日本の物流の大動脈である「東名高速道路」、それ故に問題となっているのが渋滞だ。コロナ化で多少はマシになったのは良いが、アフターコロナの影響でまた元の状態に逆戻りしている。そこで対策として付加車線設置をしたが逆効果……一体いつになったら改善されるのだろうか?
※本稿は2024年5月のものです
文:清水草一/写真:清水草一、NEXCO中日本
初出:『ベストカー』2024年6月10日号
■付加車線設置による渋滞対策は残念な結果に
全国で高速道路ネットワークが充実し、恒常的な渋滞が徐々に減少するなか、神奈川県内の東名高速道路ではコロナ明け後、渋滞の悪化が著しい。

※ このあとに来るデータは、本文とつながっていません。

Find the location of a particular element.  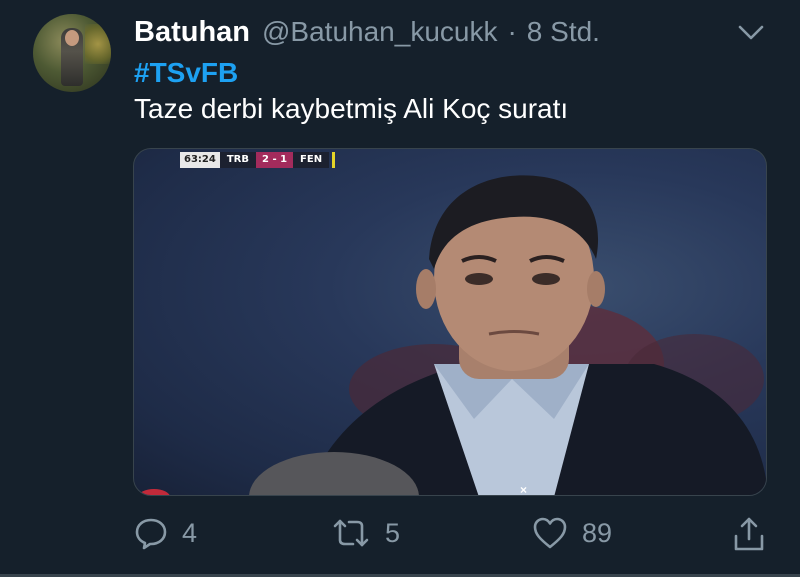

scoreboard: 63:24 TRB 2 - 1 FEN is located at coordinates (258, 160).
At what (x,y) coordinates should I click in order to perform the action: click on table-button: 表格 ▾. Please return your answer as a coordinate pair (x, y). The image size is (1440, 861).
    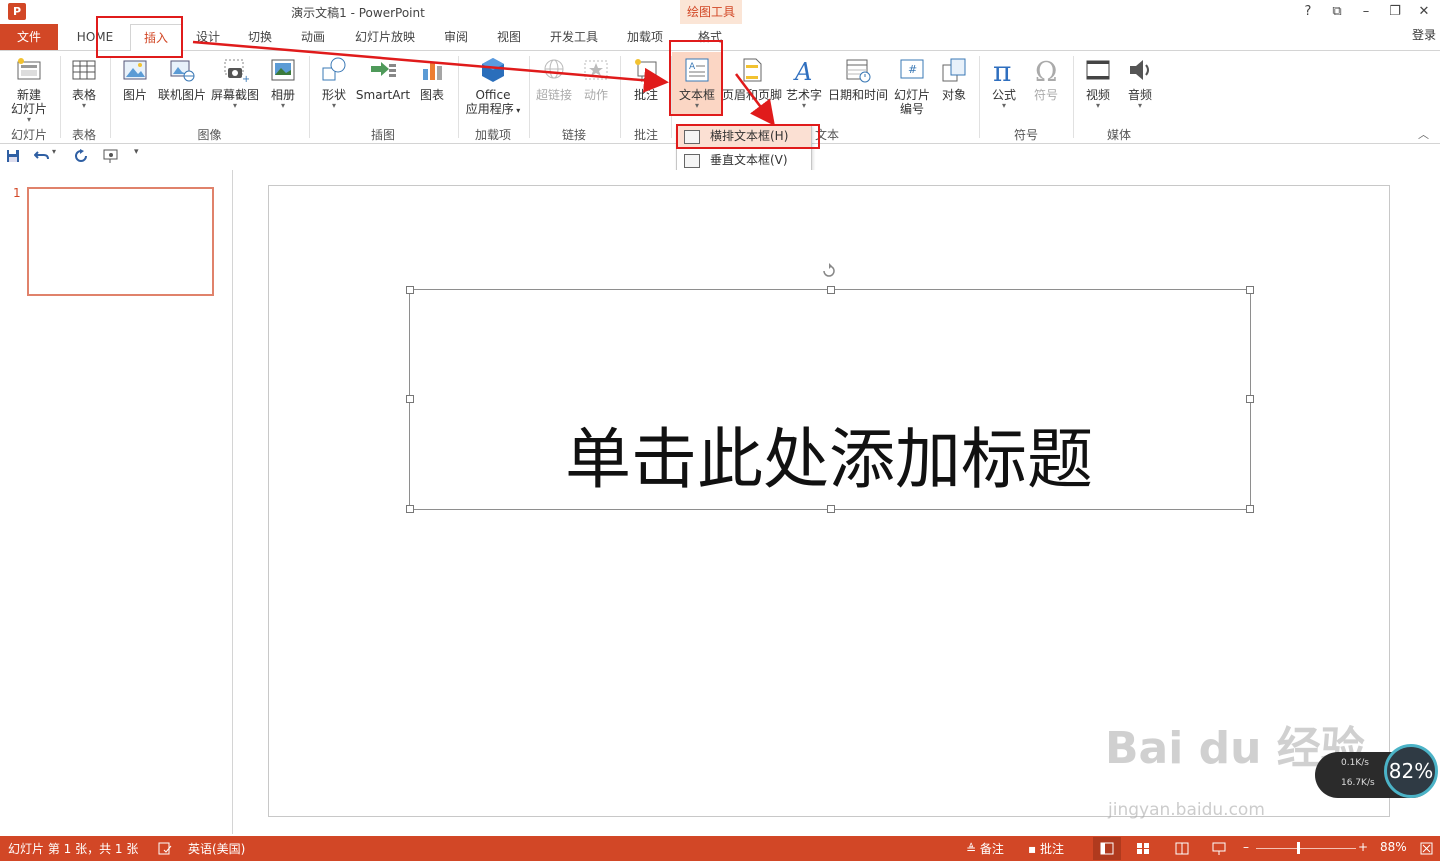
    Looking at the image, I should click on (84, 83).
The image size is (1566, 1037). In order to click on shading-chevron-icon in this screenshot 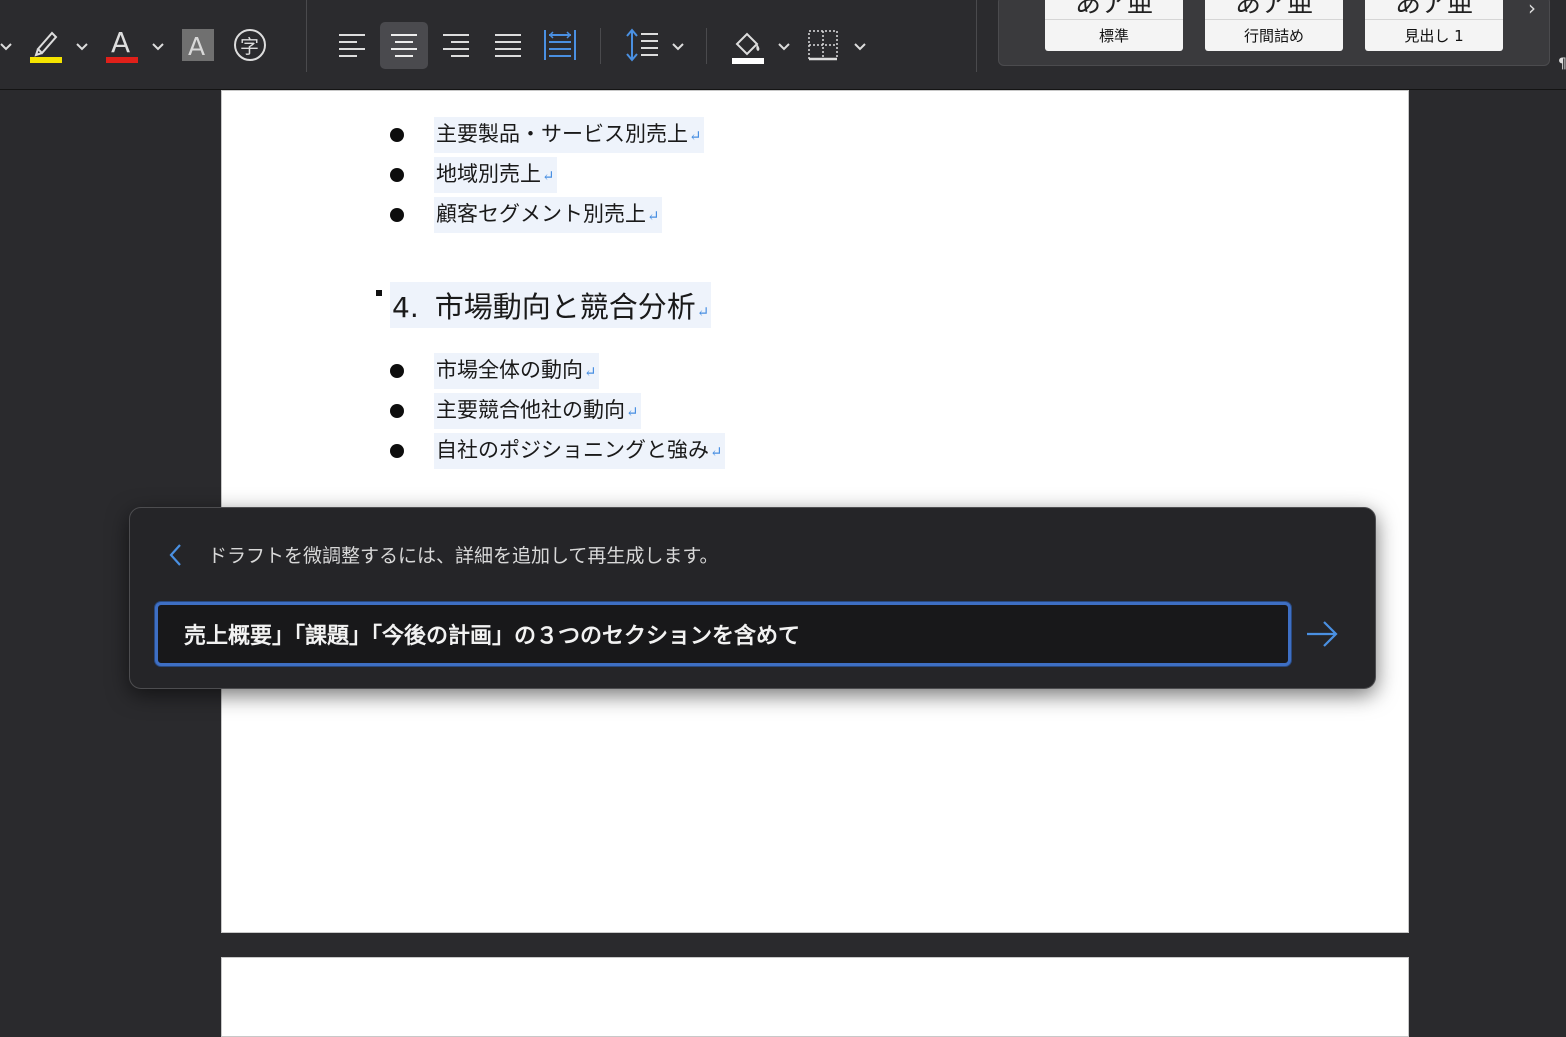, I will do `click(784, 45)`.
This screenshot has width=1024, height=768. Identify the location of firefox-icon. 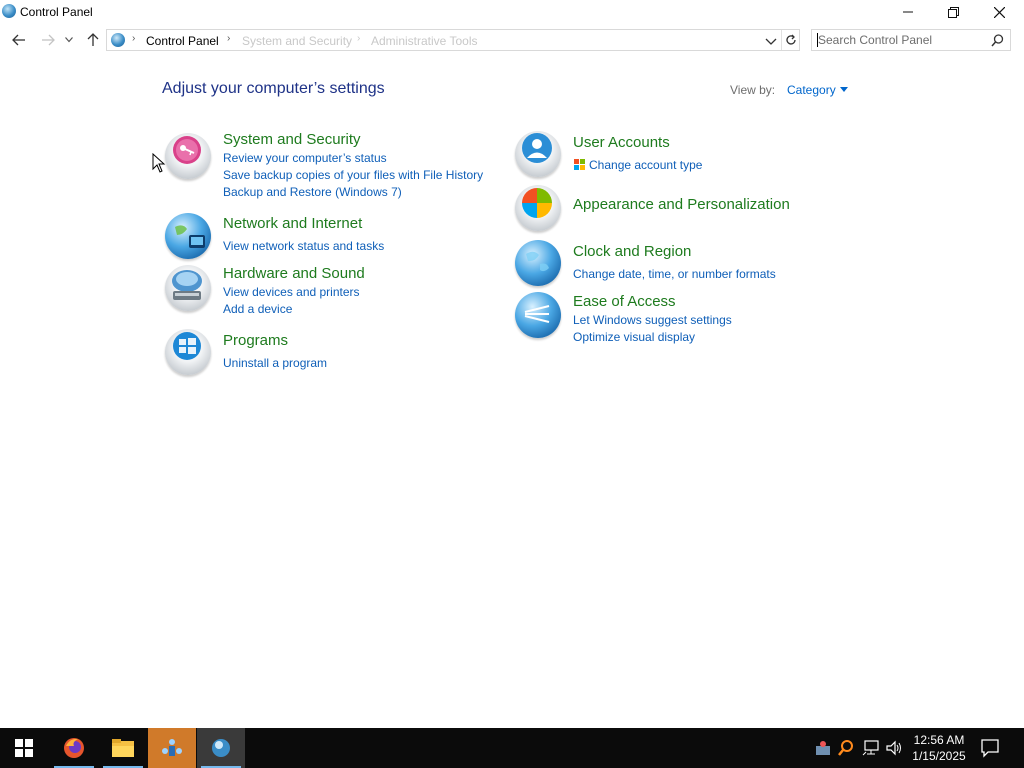
(74, 748).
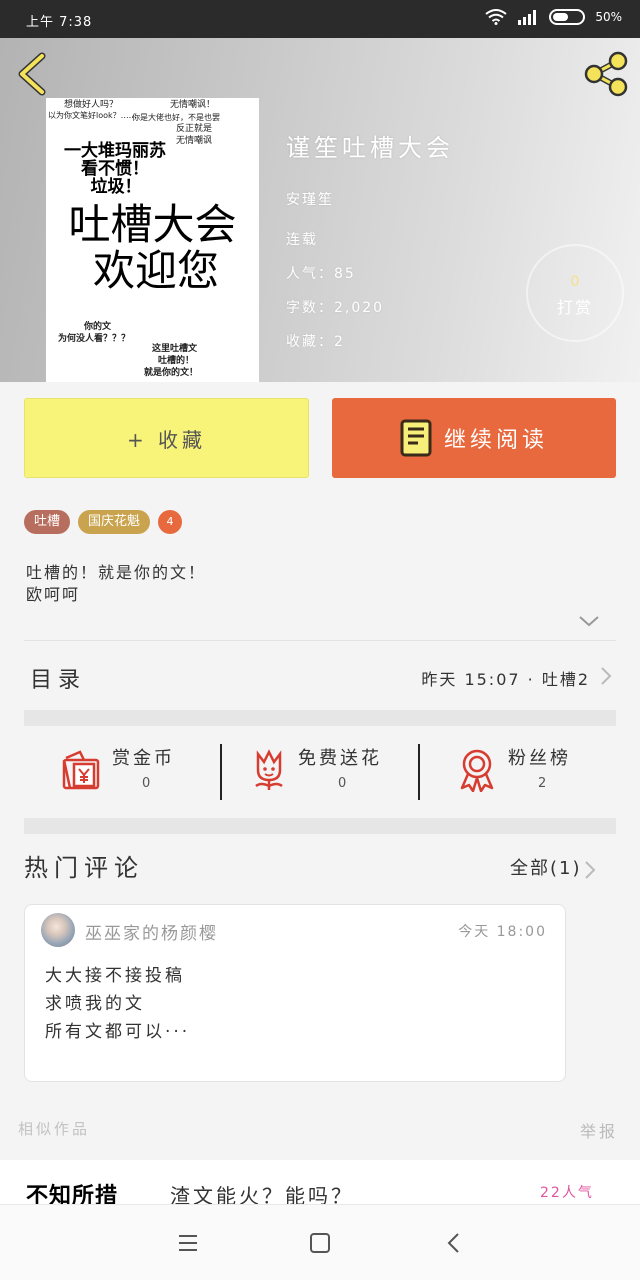 The height and width of the screenshot is (1280, 640). What do you see at coordinates (542, 784) in the screenshot?
I see `support-count: 2` at bounding box center [542, 784].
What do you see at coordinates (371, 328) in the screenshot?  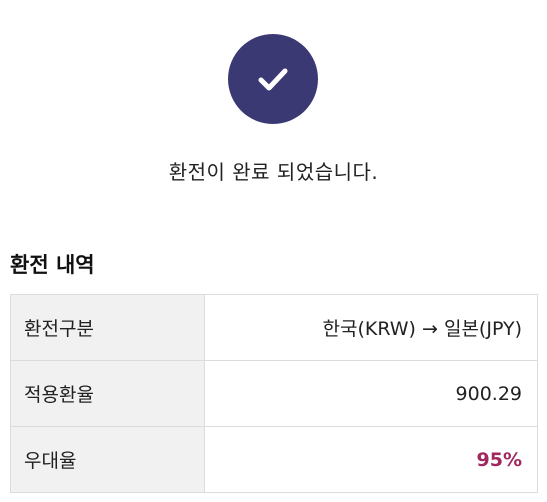 I see `row-value-exchange-type: 한국(KRW) → 일본(JPY)` at bounding box center [371, 328].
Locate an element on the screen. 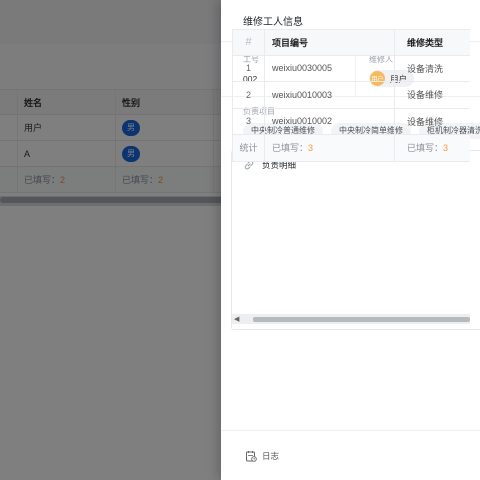  log-icon is located at coordinates (251, 456).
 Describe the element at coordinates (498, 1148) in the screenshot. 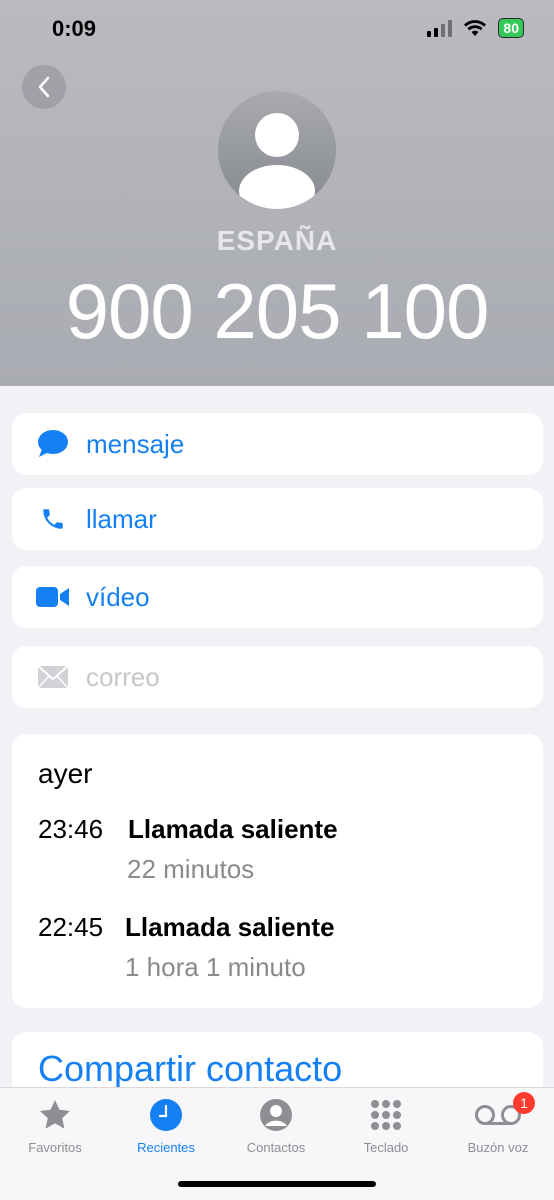

I see `tab-label: Buzón voz` at that location.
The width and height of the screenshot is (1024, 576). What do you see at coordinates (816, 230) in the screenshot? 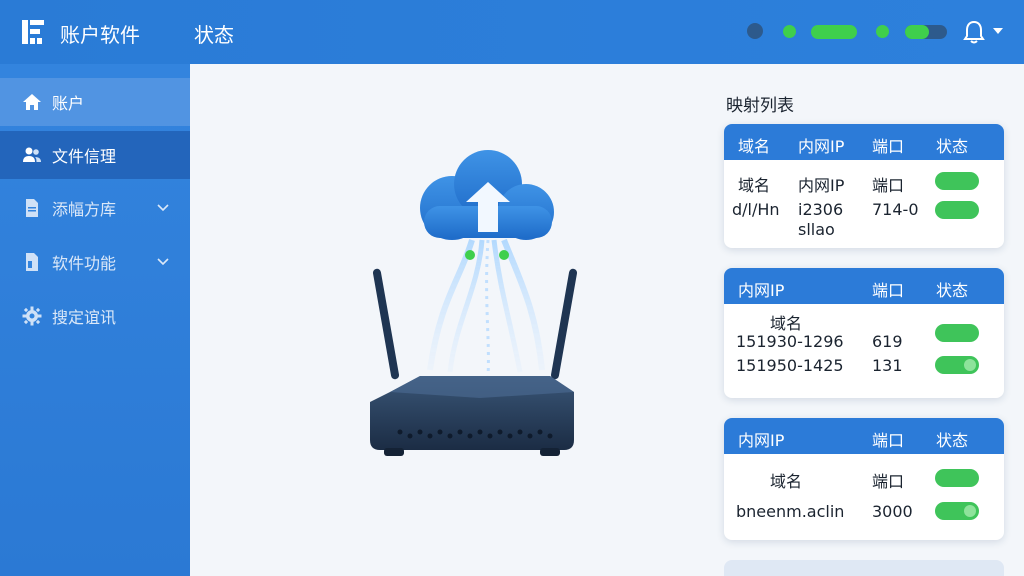
I see `table-cell: sllao` at bounding box center [816, 230].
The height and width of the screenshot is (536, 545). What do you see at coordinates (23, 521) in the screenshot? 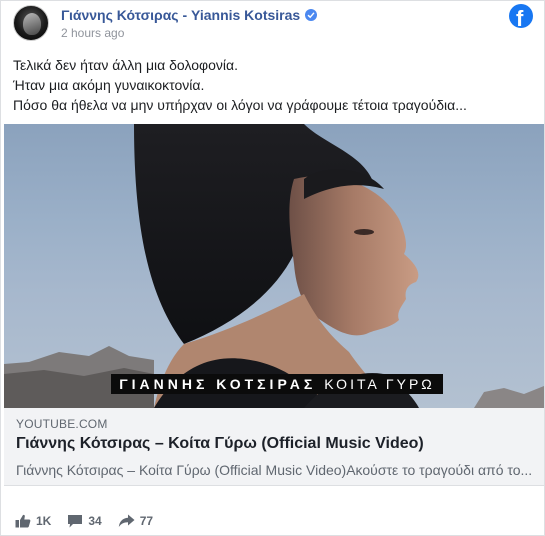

その背景には、圏央道沿道への巨大物流拠点の集中や、首都高・横浜環状北西線の開通によって、東名への流入交通量が増加したという外部要因があるが、付加車線の設置による渋滞緩和策が機能していないのも事実だ。
2024年3月、国交省が主催する「神奈川県渋滞ボトルネック検討ワーキンググループ」の第6回会合が開かれたが、その内容を知り、「彼らはこの8年間、いったい何をやっていたんだ!」と呆れるしかなかった。
東名関連の渋滞ワーキンググループでは、2015年末に大和トンネルの前後に付加車線を設置することを決定し、6年後の2021年に一部が完成して運用を始めている。
大和トンネル前後に掲示されていた「大和トンネル拡がります」や、拡幅後の「大和トンネルひろがりました」の横断幕を見たことのあるドライバーは、少なくないだろう。
■道路拡幅も虚しく効果はわずか
しかし、効果はほんのわずかだった。下り線に関しては効果ゼロ。
これは、下り線のサグ部の付加車線が未完成なので仕方ないが、サグ部が拡幅された上り線でも、渋滞の先頭が大和トンネルから綾瀬スマートインター付近に移動しただけで、渋滞量はほとんど減っていないし、むしろ平日は交通量の増加によって悪化している。
上り線は、綾瀬スマートインター付近で4車線から3車線に減り、その1.3km先で再び4車線になる。なぜ途中に3車線区間を残したのか、当初から不可解だった。
私は2015年に、現在の付加車線設置方針が発表された段階から、「これでは必ず渋滞が残る」とメディアに書いてきた。上下線とも、大和トンネル付近を部分的に拡幅するだけでは、結局車線数が減る地点を先頭に渋滞が発生するのは、火を見るよりも明らかだった。
しかしそれでも、どこか国交省等の専門家を信頼する部分もあった。彼らはコンピュータ・シミュレーションを行った末、この対策を決めたはずだ。シミュレーションでは、これで充分な効果が出るという結論になったのだろう。なので、多少なりとも渋滞は緩和されるはずだ……と。
しかしフタを開けたら、渋滞の先頭位置が変わっただけで、ほとんど効果がなかったのである。
拡幅の形状を見て、「これって渋滞残るよね」と直感した筆者の経験則のほうが正しかったのだから情けない。関係者には、猛省を促したい。
今回の会合では、それに対する新たな渋滞対策案が示された。現在ボトルネックとなっている上り線の3車線区間1.3km(綾瀬スマートインター付近~大和トンネル手前)にも付加車線を設置して4車線区間が連続するように改良するというものだ。
あの中途半端な付加車線の設置計画から8年。「やっぱり足りなかったので追加します」というわけだ。これで専門家と言えるのだろうか? 現在の計画では下り線に関しても横浜町田インター~大和トンネル手前間が中途半端に3車線のまま残る計画だがこちらも完成後にやっぱり足りませんでしたとなるに違いない。